=== Section Start ===

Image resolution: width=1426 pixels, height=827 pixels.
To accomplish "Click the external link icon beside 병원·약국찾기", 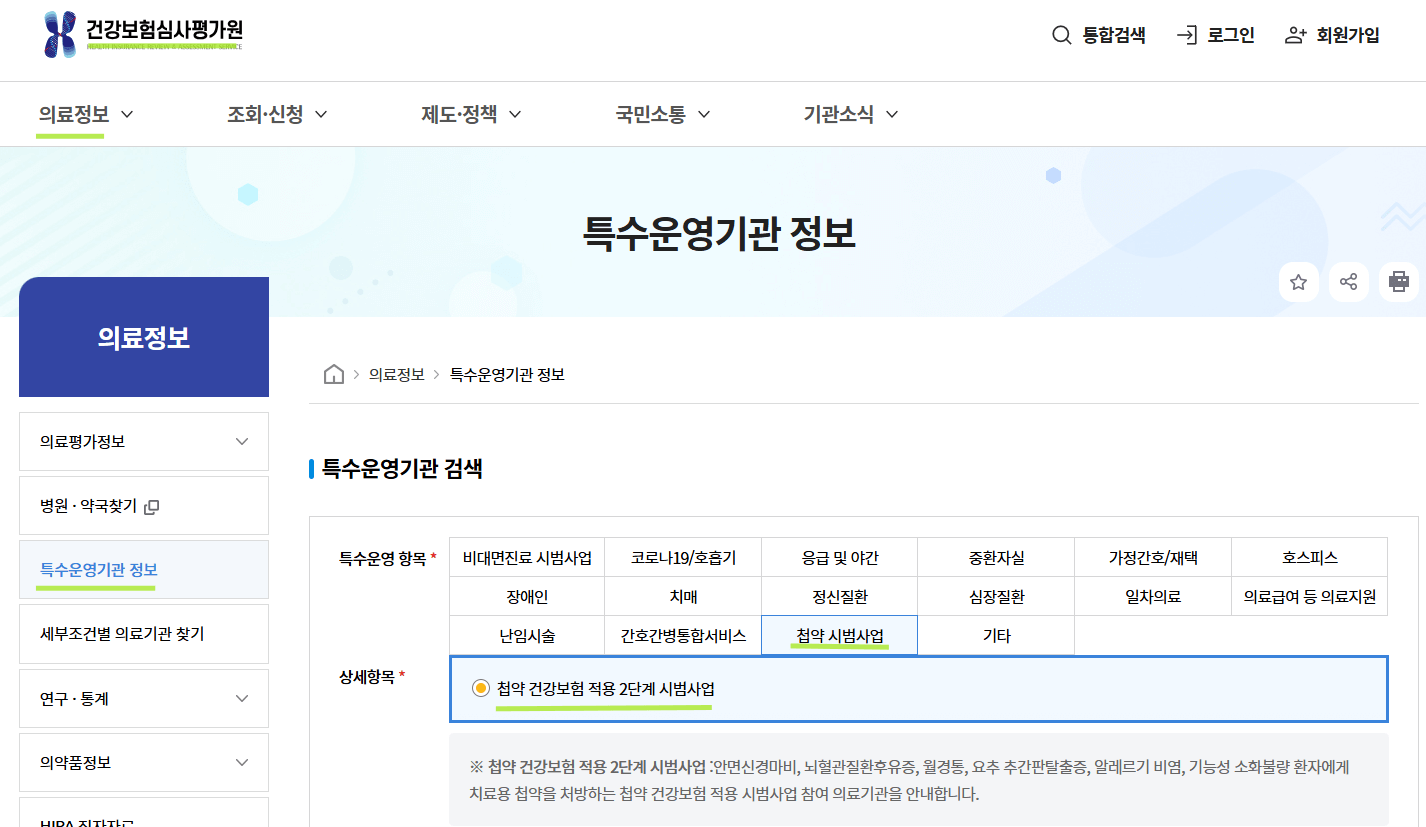I will pyautogui.click(x=151, y=507).
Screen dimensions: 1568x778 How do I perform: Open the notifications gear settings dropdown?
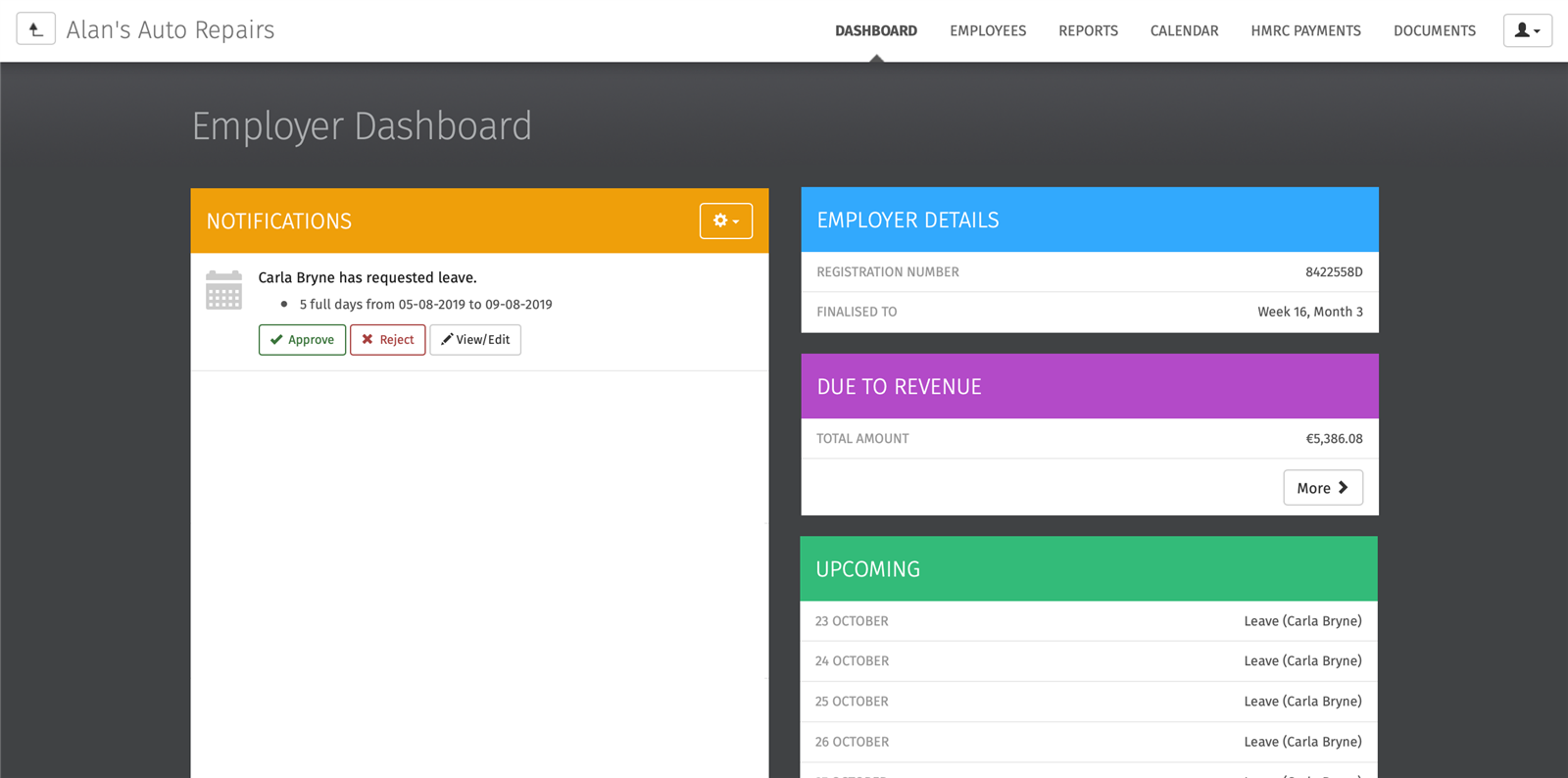725,220
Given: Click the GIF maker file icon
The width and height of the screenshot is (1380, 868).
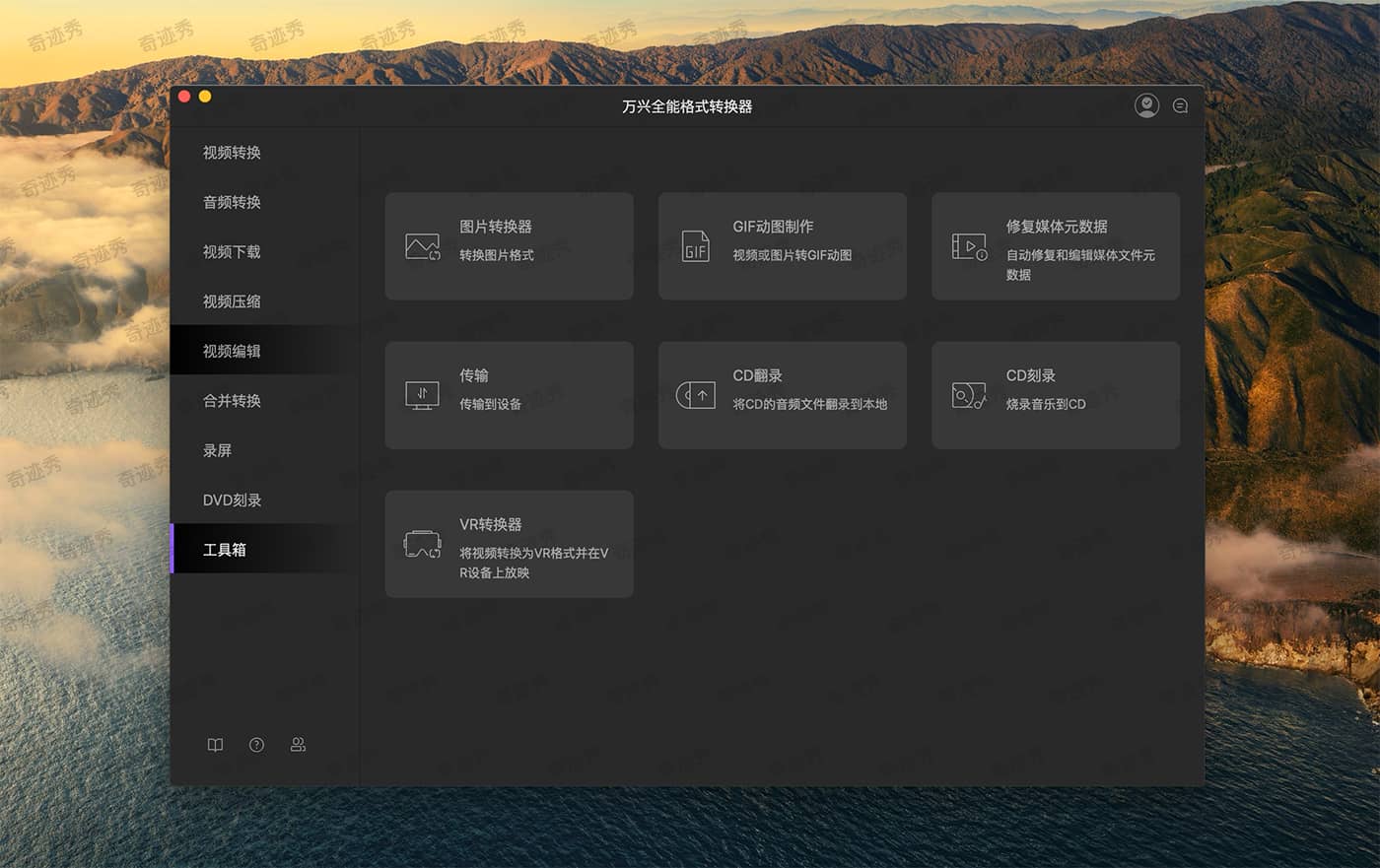Looking at the screenshot, I should pos(695,246).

=== Section End ===

§ **Your goal**: With pictures excluded, restate word for word the lines from the one that contains "The width and" through the end of the material, inclusive, and nothing more.

§ **Solution**:
The width and height of the screenshot is (1380, 868).
Looking at the screenshot, I should pos(695,246).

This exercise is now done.